A cluster map showing the profiles of bait proteins (rows) that associate with human DNA repair and epigenetic proteins (columns) based on high topological scoring (TopS) values. Yellow (high TopS score) indicates a higher protein interaction preference. (Credit: Courtesy of the Washburn Lab, Stowers Institute for Medical Research)
Researchers from the Stowers Institute for Medical Research have created a novel way to define individual protein associations in a quick, efficient and informative way. These findings, published in the March 8, 2019, issue of Nature Communications, show how the topological scoring (TopS) algorithm, created by Stowers researchers, can—by combining data sets—identify proteins that come together.
The approach is similar to looking at the activities and interactions of all the individuals in a community and then selecting out the most meaningful interactions, some which may be very rare. The researchers are looking for the biological equivalent of two individuals who may be the only two in the entire community that participate in an important interaction.

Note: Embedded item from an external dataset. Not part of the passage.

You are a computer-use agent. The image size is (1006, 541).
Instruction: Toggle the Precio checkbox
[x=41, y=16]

Not only does this help researchers identify how proteins perform biological functions or carry out biological processes, the algorithm can be applied to previously generated biological data and potentially other areas of science to glean new information.

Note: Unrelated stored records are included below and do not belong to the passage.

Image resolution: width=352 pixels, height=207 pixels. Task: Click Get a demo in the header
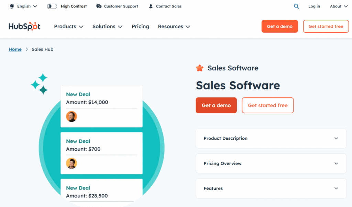pyautogui.click(x=279, y=26)
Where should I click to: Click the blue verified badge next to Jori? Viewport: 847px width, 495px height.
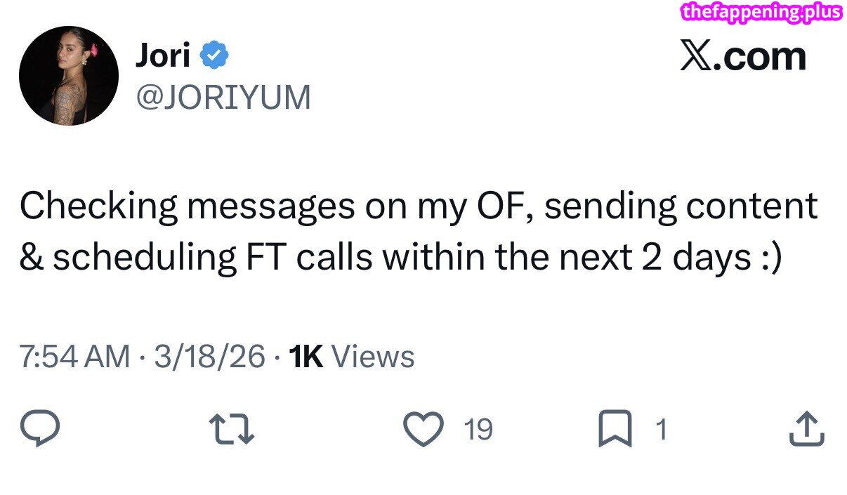[214, 55]
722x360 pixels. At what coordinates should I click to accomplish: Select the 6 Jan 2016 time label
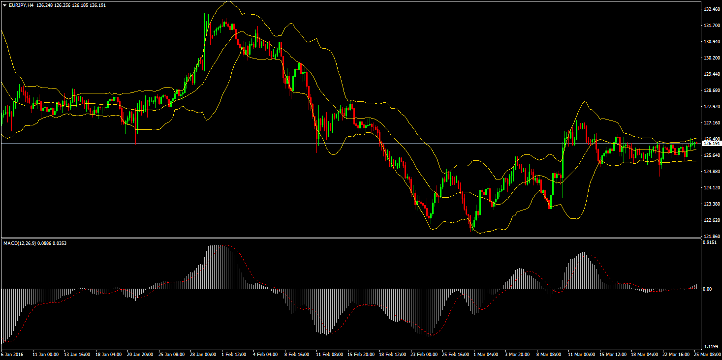coord(13,354)
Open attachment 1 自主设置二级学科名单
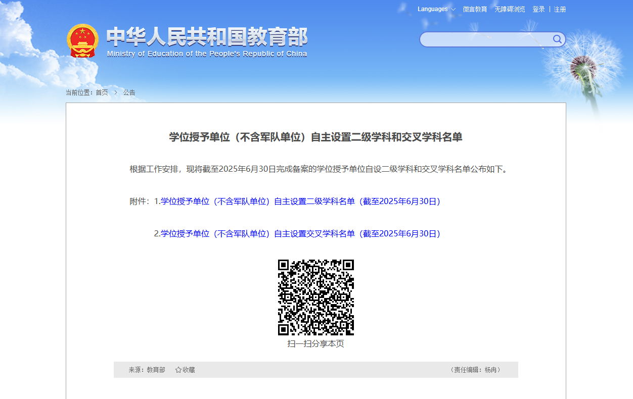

“It’s a form of big data analysis that we are applying to proteomics data to identify and understand protein interaction networks,” says Michael Washburn, Ph.D., director of the Stowers Proteomics Center. “It’s complementary to a lot of techniques already in use so it can be used to ask and answer new questions.”
Protein data sets can be challenging to examine for meaningful information because they are so large. “You have thousands of proteins to look at,” says Mihaela Sardiu, Ph.D., a senior research specialist at Stowers. Understanding how a wide variety of proteins come together to do something, like repair DNA, is a difficult problem. “We wanted to simplify the problem.”

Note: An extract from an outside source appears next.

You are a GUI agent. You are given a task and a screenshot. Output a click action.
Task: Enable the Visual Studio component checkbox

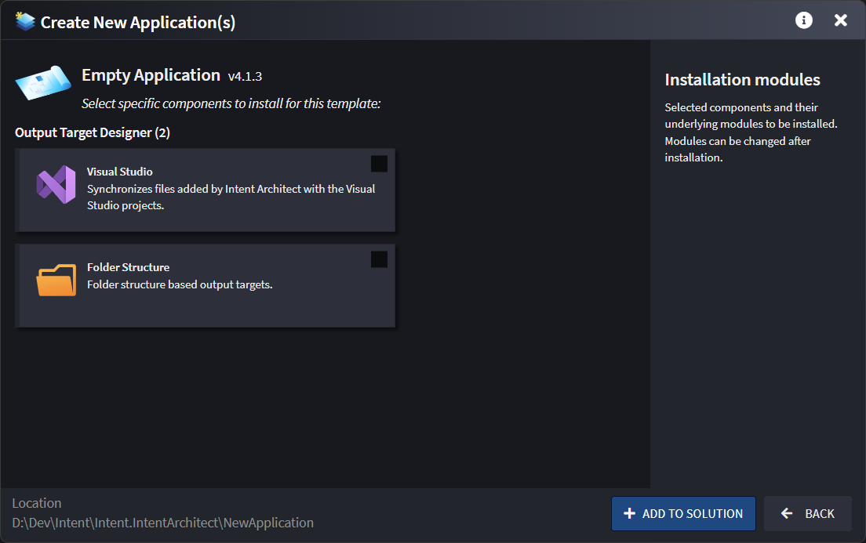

That meant instead of taking an overall view of everything, they hunted for less common events. Researchers did this by looking for bait (proteins already known to be involved in processes of interest) and prey (proteins that could interact with bait proteins) to see how they interacted in human DNA repair and yeast chromatin remodeling complexes. Through TopS, data is analyzed in a parallel fashion, meaning that data from several biologically-related baits are considered at the same time. A key attribute of TopS is the ability to evaluate the preference of a prey protein for a bait relative to other baits. “Instead of calculating a score by concentrating only information of a single bait, we now aggregate information from the entire data set,” explains Sardiu.
Washburn and Sardiu believe that TopS can be applied to a wide range of data sets beyond proteomics, in both basic research and beyond. Sardiu sees potential in using it for healthcare data, where physicians might be able to compare a patient’s health to others, like being able to tell if a patient’s disease is “really advanced compared to others or not,” she says.
The team has also published these findings on Github, a computer code repository, because they want to offer other researchers the opportunity to test the algorithm and see how they can apply it to their own projects.
“We’re excited to see how far this can go. It’s a potentially high impact tool and we want to see what other creative and innovative people can come up with,” says Washburn. “We think this is a really valuable potential tool for a lot of people out there who struggle with the challenge of sorting through very large-scale data.”
Other contributors from the Stowers Institute included Joshua M. Gilmore, Ph.D., Brad D. Groppe, Arnob Dutta, Ph.D., and Laurence Florens, Ph.D. Dutta is currently an assistant professor at the University of Rhode Island, Groppe is now working at Thermo Fisher Scientific, and Gilmore is a scientist with Boehringer Ingelheim.
This research was funded by the Stowers Institute and a grant from the National Institute of General Medical Sciences of the National Institutes of Health under award number R01GM112639. The content is solely the responsibility of the authors and does not necessarily represent the official views of the National Institutes of Health.